DATASET RECORDS Block Start
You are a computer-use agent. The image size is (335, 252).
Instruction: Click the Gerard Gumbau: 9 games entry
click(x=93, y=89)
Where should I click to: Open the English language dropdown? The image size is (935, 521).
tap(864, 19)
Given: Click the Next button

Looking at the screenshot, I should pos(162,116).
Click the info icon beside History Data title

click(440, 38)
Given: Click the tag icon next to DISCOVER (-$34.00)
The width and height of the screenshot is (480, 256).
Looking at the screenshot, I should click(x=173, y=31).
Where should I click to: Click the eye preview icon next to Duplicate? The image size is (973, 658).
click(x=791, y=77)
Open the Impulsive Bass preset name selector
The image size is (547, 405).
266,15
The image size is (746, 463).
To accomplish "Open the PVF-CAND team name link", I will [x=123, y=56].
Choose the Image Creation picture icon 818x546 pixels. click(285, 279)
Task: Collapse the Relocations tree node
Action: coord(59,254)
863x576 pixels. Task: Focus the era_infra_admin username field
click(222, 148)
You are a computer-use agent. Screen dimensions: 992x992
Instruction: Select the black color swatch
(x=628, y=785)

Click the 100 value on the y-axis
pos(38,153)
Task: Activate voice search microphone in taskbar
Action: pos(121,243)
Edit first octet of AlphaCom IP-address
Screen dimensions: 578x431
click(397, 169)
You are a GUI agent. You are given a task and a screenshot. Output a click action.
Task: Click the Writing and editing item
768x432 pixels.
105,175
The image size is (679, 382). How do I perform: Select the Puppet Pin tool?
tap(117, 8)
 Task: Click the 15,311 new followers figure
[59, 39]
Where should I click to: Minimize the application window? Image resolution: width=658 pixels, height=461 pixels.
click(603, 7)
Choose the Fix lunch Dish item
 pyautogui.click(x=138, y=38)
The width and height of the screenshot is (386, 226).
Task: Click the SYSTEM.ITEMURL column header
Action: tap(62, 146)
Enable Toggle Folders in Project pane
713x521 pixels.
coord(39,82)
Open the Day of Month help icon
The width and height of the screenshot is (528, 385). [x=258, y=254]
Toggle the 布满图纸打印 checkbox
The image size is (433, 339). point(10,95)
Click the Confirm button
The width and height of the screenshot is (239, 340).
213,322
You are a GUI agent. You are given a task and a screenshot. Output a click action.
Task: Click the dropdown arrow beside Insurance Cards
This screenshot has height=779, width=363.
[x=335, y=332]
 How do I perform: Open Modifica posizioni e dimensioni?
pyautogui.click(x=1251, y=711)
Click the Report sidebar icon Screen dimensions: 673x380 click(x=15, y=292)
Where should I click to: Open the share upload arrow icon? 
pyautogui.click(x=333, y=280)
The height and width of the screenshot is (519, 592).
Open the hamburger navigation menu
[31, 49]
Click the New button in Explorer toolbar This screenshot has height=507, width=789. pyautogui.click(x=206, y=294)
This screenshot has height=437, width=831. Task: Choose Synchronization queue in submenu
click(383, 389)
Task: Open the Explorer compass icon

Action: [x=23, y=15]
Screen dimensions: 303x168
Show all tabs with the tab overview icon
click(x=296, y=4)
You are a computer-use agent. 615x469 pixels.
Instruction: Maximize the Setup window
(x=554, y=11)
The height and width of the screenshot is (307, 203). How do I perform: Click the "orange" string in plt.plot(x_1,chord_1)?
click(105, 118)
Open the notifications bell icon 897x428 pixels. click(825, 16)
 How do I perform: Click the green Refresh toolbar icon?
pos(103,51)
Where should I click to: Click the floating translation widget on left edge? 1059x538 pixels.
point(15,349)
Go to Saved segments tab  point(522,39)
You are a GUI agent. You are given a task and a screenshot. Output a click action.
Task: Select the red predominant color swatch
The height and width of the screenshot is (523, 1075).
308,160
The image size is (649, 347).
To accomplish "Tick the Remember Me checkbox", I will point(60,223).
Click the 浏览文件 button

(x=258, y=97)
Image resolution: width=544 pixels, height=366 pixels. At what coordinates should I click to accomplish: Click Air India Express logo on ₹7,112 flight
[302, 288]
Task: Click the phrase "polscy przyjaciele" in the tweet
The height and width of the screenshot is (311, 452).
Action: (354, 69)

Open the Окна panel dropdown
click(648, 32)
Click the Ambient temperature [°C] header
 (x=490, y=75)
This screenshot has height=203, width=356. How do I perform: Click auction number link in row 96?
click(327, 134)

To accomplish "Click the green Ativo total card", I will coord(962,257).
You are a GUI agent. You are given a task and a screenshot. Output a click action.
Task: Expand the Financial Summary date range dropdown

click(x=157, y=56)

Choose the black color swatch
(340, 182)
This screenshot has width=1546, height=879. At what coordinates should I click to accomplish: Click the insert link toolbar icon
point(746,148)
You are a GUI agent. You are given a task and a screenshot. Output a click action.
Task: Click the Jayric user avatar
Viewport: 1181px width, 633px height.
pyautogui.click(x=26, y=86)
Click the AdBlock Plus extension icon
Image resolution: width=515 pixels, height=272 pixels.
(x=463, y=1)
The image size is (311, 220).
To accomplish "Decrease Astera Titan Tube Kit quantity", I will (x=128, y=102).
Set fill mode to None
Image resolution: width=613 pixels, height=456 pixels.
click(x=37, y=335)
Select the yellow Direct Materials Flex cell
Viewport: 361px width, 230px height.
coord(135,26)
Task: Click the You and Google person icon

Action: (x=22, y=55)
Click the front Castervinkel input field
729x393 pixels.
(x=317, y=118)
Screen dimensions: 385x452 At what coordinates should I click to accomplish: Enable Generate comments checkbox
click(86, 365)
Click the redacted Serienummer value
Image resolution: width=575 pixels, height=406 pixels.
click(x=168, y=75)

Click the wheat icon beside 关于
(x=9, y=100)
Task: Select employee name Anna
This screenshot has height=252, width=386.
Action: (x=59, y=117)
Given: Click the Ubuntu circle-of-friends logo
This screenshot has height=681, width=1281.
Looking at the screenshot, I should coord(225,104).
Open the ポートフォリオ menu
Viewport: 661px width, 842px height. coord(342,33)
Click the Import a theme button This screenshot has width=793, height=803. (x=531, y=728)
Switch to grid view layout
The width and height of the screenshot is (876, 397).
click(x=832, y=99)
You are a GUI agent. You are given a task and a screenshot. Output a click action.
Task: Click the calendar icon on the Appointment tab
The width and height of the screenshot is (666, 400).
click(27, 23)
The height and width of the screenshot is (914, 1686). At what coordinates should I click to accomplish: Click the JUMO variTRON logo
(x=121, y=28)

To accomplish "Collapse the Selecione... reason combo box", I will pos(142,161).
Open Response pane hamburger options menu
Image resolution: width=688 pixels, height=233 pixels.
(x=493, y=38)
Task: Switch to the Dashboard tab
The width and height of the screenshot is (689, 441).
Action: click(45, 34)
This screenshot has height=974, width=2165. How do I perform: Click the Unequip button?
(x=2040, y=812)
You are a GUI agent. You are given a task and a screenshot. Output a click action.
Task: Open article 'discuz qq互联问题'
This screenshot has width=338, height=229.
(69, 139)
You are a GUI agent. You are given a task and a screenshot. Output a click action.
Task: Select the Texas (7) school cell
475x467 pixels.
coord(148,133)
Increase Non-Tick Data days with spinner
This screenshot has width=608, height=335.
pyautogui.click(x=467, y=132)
DATASET RECORDS Block End
THE TASK »
From top to bottom, reproduce the material exactly.

RESULT OF THIS TASK »
You are a computer-use agent. The image size is (335, 252).
Instruction: Click the Gerard Gumbau: 9 games entry
click(x=93, y=89)
Where should I click to: Open the English language dropdown? The image size is (935, 521).
tap(864, 19)
Given: Click the Next button

Looking at the screenshot, I should pos(162,116).
Click the info icon beside History Data title

click(440, 38)
Given: Click the tag icon next to DISCOVER (-$34.00)
The width and height of the screenshot is (480, 256).
Looking at the screenshot, I should click(x=173, y=31).
Where should I click to: Click the eye preview icon next to Duplicate? The image size is (973, 658).
click(x=791, y=77)
Open the Impulsive Bass preset name selector
The image size is (547, 405).
266,15
The image size is (746, 463).
To accomplish "Open the PVF-CAND team name link", I will [x=123, y=56].
Choose the Image Creation picture icon 818x546 pixels. click(285, 279)
Task: Collapse the Relocations tree node
Action: coord(59,254)
863x576 pixels. Task: Focus the era_infra_admin username field
click(222, 148)
You are a computer-use agent. Screen dimensions: 992x992
Instruction: Select the black color swatch
(x=628, y=785)

Click the 100 value on the y-axis
pos(38,153)
Task: Activate voice search microphone in taskbar
Action: pos(121,243)
Edit first octet of AlphaCom IP-address
Screen dimensions: 578x431
click(397, 169)
You are a GUI agent. You are given a task and a screenshot. Output a click action.
Task: Click the Writing and editing item
768x432 pixels.
105,175
The image size is (679, 382). How do I perform: Select the Puppet Pin tool?
tap(117, 8)
 Task: Click the 15,311 new followers figure
[59, 39]
Where should I click to: Minimize the application window? Image resolution: width=658 pixels, height=461 pixels.
click(603, 7)
Choose the Fix lunch Dish item
 pyautogui.click(x=138, y=38)
The width and height of the screenshot is (386, 226).
Task: Click the SYSTEM.ITEMURL column header
Action: tap(62, 146)
Enable Toggle Folders in Project pane
713x521 pixels.
coord(39,82)
Open the Day of Month help icon
The width and height of the screenshot is (528, 385). [x=258, y=254]
Toggle the 布满图纸打印 checkbox
The image size is (433, 339). point(10,95)
Click the Confirm button
The width and height of the screenshot is (239, 340).
213,322
You are a GUI agent. You are given a task and a screenshot. Output a click action.
Task: Click the dropdown arrow beside Insurance Cards
This screenshot has height=779, width=363.
[x=335, y=332]
 How do I perform: Open Modifica posizioni e dimensioni?
pyautogui.click(x=1251, y=711)
Click the Report sidebar icon Screen dimensions: 673x380 click(x=15, y=292)
Where should I click to: Open the share upload arrow icon? 
pyautogui.click(x=333, y=280)
The height and width of the screenshot is (519, 592).
Open the hamburger navigation menu
[31, 49]
Click the New button in Explorer toolbar This screenshot has height=507, width=789. pyautogui.click(x=206, y=294)
This screenshot has height=437, width=831. Task: Choose Synchronization queue in submenu
click(383, 389)
Task: Open the Explorer compass icon

Action: [x=23, y=15]
Screen dimensions: 303x168
Show all tabs with the tab overview icon
click(x=296, y=4)
You are a computer-use agent. 615x469 pixels.
Instruction: Maximize the Setup window
(x=554, y=11)
The height and width of the screenshot is (307, 203). How do I perform: Click the "orange" string in plt.plot(x_1,chord_1)?
click(105, 118)
Open the notifications bell icon 897x428 pixels. click(825, 16)
 How do I perform: Click the green Refresh toolbar icon?
pos(103,51)
Where should I click to: Click the floating translation widget on left edge? 1059x538 pixels.
point(15,349)
Go to Saved segments tab  point(522,39)
You are a GUI agent. You are given a task and a screenshot. Output a click action.
Task: Select the red predominant color swatch
The height and width of the screenshot is (523, 1075).
308,160
The image size is (649, 347).
To accomplish "Tick the Remember Me checkbox", I will point(60,223).
Click the 浏览文件 button

(x=258, y=97)
Image resolution: width=544 pixels, height=366 pixels. At what coordinates should I click to accomplish: Click Air India Express logo on ₹7,112 flight
[302, 288]
Task: Click the phrase "polscy przyjaciele" in the tweet
The height and width of the screenshot is (311, 452).
Action: (354, 69)

Open the Окна panel dropdown
click(648, 32)
Click the Ambient temperature [°C] header
 (x=490, y=75)
This screenshot has height=203, width=356. How do I perform: Click auction number link in row 96?
click(327, 134)

To accomplish "Click the green Ativo total card", I will coord(962,257).
You are a GUI agent. You are given a task and a screenshot. Output a click action.
Task: Expand the Financial Summary date range dropdown

click(x=157, y=56)

Choose the black color swatch
(340, 182)
This screenshot has width=1546, height=879. At what coordinates should I click to accomplish: Click the insert link toolbar icon
point(746,148)
You are a GUI agent. You are given a task and a screenshot. Output a click action.
Task: Click the Jayric user avatar
Viewport: 1181px width, 633px height.
pyautogui.click(x=26, y=86)
Click the AdBlock Plus extension icon
Image resolution: width=515 pixels, height=272 pixels.
(x=463, y=1)
The image size is (311, 220).
To accomplish "Decrease Astera Titan Tube Kit quantity", I will (x=128, y=102).
Set fill mode to None
Image resolution: width=613 pixels, height=456 pixels.
click(x=37, y=335)
Select the yellow Direct Materials Flex cell
Viewport: 361px width, 230px height.
coord(135,26)
Task: Click the You and Google person icon

Action: (x=22, y=55)
Click the front Castervinkel input field
729x393 pixels.
(x=317, y=118)
Screen dimensions: 385x452 At what coordinates should I click to accomplish: Enable Generate comments checkbox
click(86, 365)
Click the redacted Serienummer value
Image resolution: width=575 pixels, height=406 pixels.
click(x=168, y=75)

Click the wheat icon beside 关于
(x=9, y=100)
Task: Select employee name Anna
This screenshot has height=252, width=386.
Action: (x=59, y=117)
Given: Click the Ubuntu circle-of-friends logo
This screenshot has height=681, width=1281.
Looking at the screenshot, I should coord(225,104).
Open the ポートフォリオ menu
Viewport: 661px width, 842px height. coord(342,33)
Click the Import a theme button This screenshot has width=793, height=803. (x=531, y=728)
Switch to grid view layout
The width and height of the screenshot is (876, 397).
click(x=832, y=99)
You are a GUI agent. You are given a task and a screenshot. Output a click action.
Task: Click the calendar icon on the Appointment tab
The width and height of the screenshot is (666, 400).
click(27, 23)
The height and width of the screenshot is (914, 1686). At what coordinates should I click to accomplish: Click the JUMO variTRON logo
(x=121, y=28)

To accomplish "Collapse the Selecione... reason combo box", I will pos(142,161).
Open Response pane hamburger options menu
Image resolution: width=688 pixels, height=233 pixels.
(x=493, y=38)
Task: Switch to the Dashboard tab
The width and height of the screenshot is (689, 441).
Action: click(45, 34)
This screenshot has height=974, width=2165. How do I perform: Click the Unequip button?
(x=2040, y=812)
You are a GUI agent. You are given a task and a screenshot. Output a click action.
Task: Open article 'discuz qq互联问题'
This screenshot has width=338, height=229.
(69, 139)
You are a GUI agent. You are given a task and a screenshot. Output a click action.
Task: Select the Texas (7) school cell
475x467 pixels.
coord(148,133)
Increase Non-Tick Data days with spinner
This screenshot has width=608, height=335.
pyautogui.click(x=467, y=132)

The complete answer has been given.